Yarının ne getireceğini bilemeyen, günü kurtaramadığı için yarına yatırım
yapamayan bir gençlik. Neyse, bunların eski yılla birlikte alıp başını
gitmesini istiyorduk. Nasılsa milli mücadele başlamıştı.
Yılın
son günü bunları bir yana bırakıp Düden Şelalesi’ne gittim. Çünkü telefonuma
Kazım Bilgili’nin gönderdiği videoda, Düden Şelalesi’nin yükselen debisi masalcıyı
çağırıyordu.
Düden
Şelalesi’ne girip yükselen suyu, yağmurla tozundan arınmış sapsarı çınar
yapraklarını fotoğraflayacaktık ama olmadı, olamadı. İşletmesi Antalya
Büyükşehir Belediyesi’nin uhdesindeki bir şirkette olan şelale ziyarete
kapalıydı. “Yağmur nedeniyle zemin kaygan. Can güvenliği yok” dediler. Sanki
şehirde her şeyi çok güzel yaptılar da, neyse.
Rotayı
müdavimi olduğu Düden Değirmen Restoran’a çevirdi masalcı. Orada yükselen suyun
fotoğrafını çekebilirdi. Bu arada, Düden Şelalesi’nde yukardan akan suyun
değişmediğini, yükselen suyun, şelalenin düştüğü noktada yerin altından
çıktığını biliyordu.
Oturdu
masalcı, önce bir çay, ardından sert bir kahve içti. (Evet granül. Filtre veya
Americano her yerde yok. O iş evde.) Herkesin etkilendiği bir ses vardır.

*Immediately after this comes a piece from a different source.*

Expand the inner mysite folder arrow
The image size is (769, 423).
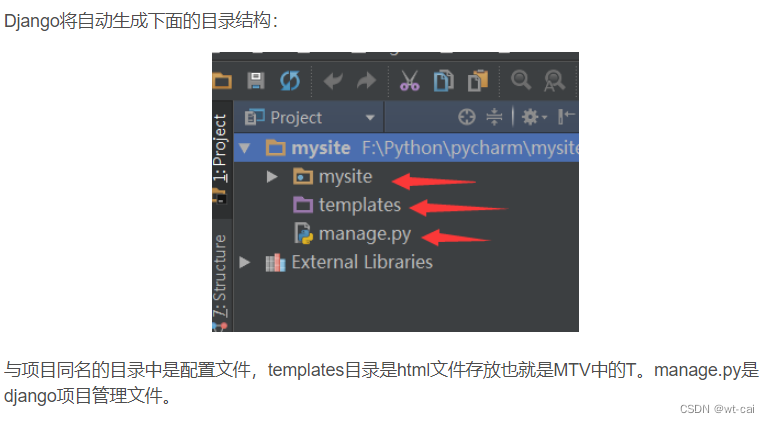click(272, 176)
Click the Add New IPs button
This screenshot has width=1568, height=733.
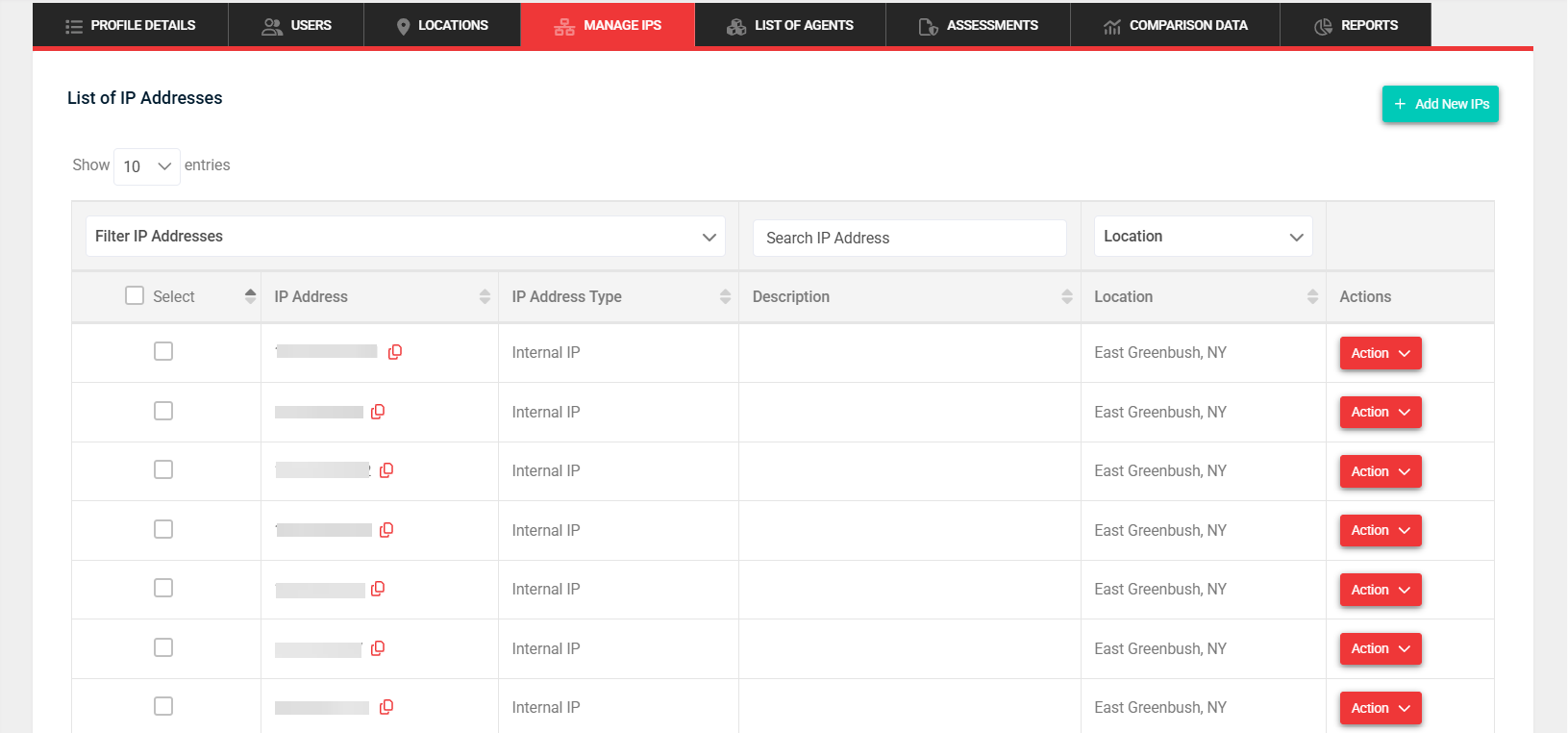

Yaygın yaklaşım, “su sesi, para sesi, karı sesi.” Ya da “at sesi, para sesi,
karı sesi” şeklindedir. Oysa masalcının derdi su sesidir. Bir de piyano ve
keman sesine dayanamaz mayışır.
Düdençayı,
kenarında oturup Korsakof’un Şehrazat’ı dinlenecek yer değildir. Suyun coşkusu
ezer, gömer derinliklerine alır götürür kemanın sesini, hatta nefeslilerin
çığlığını bile. Kendi senfonilerini seslendirir bana göre, Kazım Bilgili ise
Karacaoğlan’ı duyar o seste.
2021’in
son fotoğrafları ile 2022’nin ilk masalını yazdık. “Dün dünde kaldı cancağzım,
bugün yeni bi’şeyler söylemek lazım” demişti Rumi Celaleddin. Kazım Bilgili
geçtiğimiz günlerdeki ilk yağmurda, “su bu yıl erken yükseldi, bu yıl ayva
çoktu. Demek oluyor ki bol yağışlı bir kış olacak. Önümüzdeki yaz yaylalarda
bile yaşanan su sorunu inşallah 2022 yazında yaşanmayacak” dedi.
Kendisi
65 yıldır Düden Şelalesi’nin sol kıyısında yaşar, Dedesi Durmuş Çocuk’un değirmenini
lokantaya çevirdi 1983’ten beri orada işletmeci. Ben bu tecrübeye güvenip
umutlandım. Hadi öyleyse, sevgili 2022, geldiğin yağmurla git, ama bereketini
afete dönüştürme.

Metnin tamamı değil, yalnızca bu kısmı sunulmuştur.